A cataract is an opacity that clouds the natural lens inside the eye. Normally the path of light to the retina (where the light sensors are) is as clear as possible. When proteins that make up the lens clump together, the resulting cataract blocks some of the light, making vision blurry or hazy.
Cataracts typically occur more frequently in the aging population, however there are many other factors such as family history, diabetes, long term UV exposure, or certain medications like steroids that can cause cataracts. Also, previous eye injuries can be an attributing factor.
Some people actually experience an improvement in their near vision during the beginning stages of a cataract. Unfortunately, this effect goes away as the disease progresses. Early on, a cataract may be treated with increased glasses or contact prescription. Once the cataract begins to interfere with daily tasks such as reading and driving, surgery is the only remaining option.
- Blurry vision
- Lights seem too bright or have a "halo" effect
- Double vision in one eye
- Decreased night vision - sensitivity to glare from headlights
- Dull or fading colors
- Needing to be right on top of street signs to read them
- Difficulty following a golf ball
The surgery itself is highly successful in improving the vision of patients about 95% of the time. Cataract surgery is an outpatient procedure usually taking less than 15 minutes to complete.

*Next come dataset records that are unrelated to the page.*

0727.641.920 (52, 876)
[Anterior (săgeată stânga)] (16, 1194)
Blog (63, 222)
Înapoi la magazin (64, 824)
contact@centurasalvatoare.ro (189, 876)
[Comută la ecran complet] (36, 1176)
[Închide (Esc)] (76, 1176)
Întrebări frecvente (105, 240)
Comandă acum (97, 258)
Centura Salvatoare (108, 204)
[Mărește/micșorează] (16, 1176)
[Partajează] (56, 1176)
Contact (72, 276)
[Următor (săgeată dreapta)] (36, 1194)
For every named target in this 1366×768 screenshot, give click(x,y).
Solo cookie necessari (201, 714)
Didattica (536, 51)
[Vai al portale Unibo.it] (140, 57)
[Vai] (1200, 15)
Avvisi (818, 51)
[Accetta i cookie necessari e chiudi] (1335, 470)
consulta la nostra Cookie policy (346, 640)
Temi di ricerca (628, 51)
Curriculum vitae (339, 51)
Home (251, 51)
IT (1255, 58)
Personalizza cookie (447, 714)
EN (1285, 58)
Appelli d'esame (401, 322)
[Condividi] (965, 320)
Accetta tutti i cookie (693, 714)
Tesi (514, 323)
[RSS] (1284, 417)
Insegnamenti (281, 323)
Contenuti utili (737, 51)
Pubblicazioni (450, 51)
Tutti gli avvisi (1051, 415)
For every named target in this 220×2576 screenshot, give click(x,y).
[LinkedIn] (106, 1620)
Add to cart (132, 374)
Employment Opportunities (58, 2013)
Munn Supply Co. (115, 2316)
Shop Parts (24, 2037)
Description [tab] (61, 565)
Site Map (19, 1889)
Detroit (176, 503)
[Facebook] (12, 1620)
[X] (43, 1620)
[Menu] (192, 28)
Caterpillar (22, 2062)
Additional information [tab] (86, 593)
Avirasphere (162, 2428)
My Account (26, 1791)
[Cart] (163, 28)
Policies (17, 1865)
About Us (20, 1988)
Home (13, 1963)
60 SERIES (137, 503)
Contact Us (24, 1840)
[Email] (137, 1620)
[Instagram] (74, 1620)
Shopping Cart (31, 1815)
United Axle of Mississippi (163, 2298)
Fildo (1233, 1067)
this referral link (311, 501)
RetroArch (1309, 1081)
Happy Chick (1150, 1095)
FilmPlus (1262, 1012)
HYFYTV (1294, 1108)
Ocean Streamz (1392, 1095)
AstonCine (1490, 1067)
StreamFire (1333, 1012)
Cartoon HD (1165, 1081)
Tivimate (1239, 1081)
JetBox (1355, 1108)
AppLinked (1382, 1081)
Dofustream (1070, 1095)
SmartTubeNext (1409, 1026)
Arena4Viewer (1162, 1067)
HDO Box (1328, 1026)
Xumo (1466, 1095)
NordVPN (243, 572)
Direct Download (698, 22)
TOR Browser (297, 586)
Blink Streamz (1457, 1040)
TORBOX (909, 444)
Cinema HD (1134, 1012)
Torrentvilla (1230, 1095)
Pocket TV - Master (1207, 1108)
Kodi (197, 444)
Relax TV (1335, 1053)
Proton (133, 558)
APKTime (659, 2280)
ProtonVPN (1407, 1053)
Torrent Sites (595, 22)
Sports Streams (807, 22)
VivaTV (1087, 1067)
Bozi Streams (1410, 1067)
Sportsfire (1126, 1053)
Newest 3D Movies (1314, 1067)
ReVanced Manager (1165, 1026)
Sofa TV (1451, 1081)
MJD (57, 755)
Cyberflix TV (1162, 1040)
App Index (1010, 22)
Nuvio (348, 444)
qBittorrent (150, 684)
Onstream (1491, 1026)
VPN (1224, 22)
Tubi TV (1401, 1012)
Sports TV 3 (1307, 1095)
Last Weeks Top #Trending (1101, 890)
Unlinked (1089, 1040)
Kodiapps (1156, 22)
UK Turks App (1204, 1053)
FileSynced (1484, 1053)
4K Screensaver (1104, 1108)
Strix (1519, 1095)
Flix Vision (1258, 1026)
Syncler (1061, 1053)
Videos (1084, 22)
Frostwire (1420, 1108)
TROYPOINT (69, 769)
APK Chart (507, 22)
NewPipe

During the surgery, the doctor removes the cloudy natural lens from the eye while the patient is under a topical anesthesia. Next, the doctor inserts an intraocular lens (IOL), which remains permanently in place of the removed natural lens. The IOL compensates for the magnification the old lens provided. Modern IOLs are designed for various functions and made out of different materials; your doctor will know which is most appropriate for your individual case. After the operation the doctor will apply a shield for the eye and provide you with eye drops to use as directed.
The patient may return home the day of the procedure. With proper rest and avoidance of any strenuous activities such as heavy lifting, recovery is usually a matter of days, with only minor discomfort. Several follow up appointments will be required to ensure the eye is healing properly and initial results are sustained.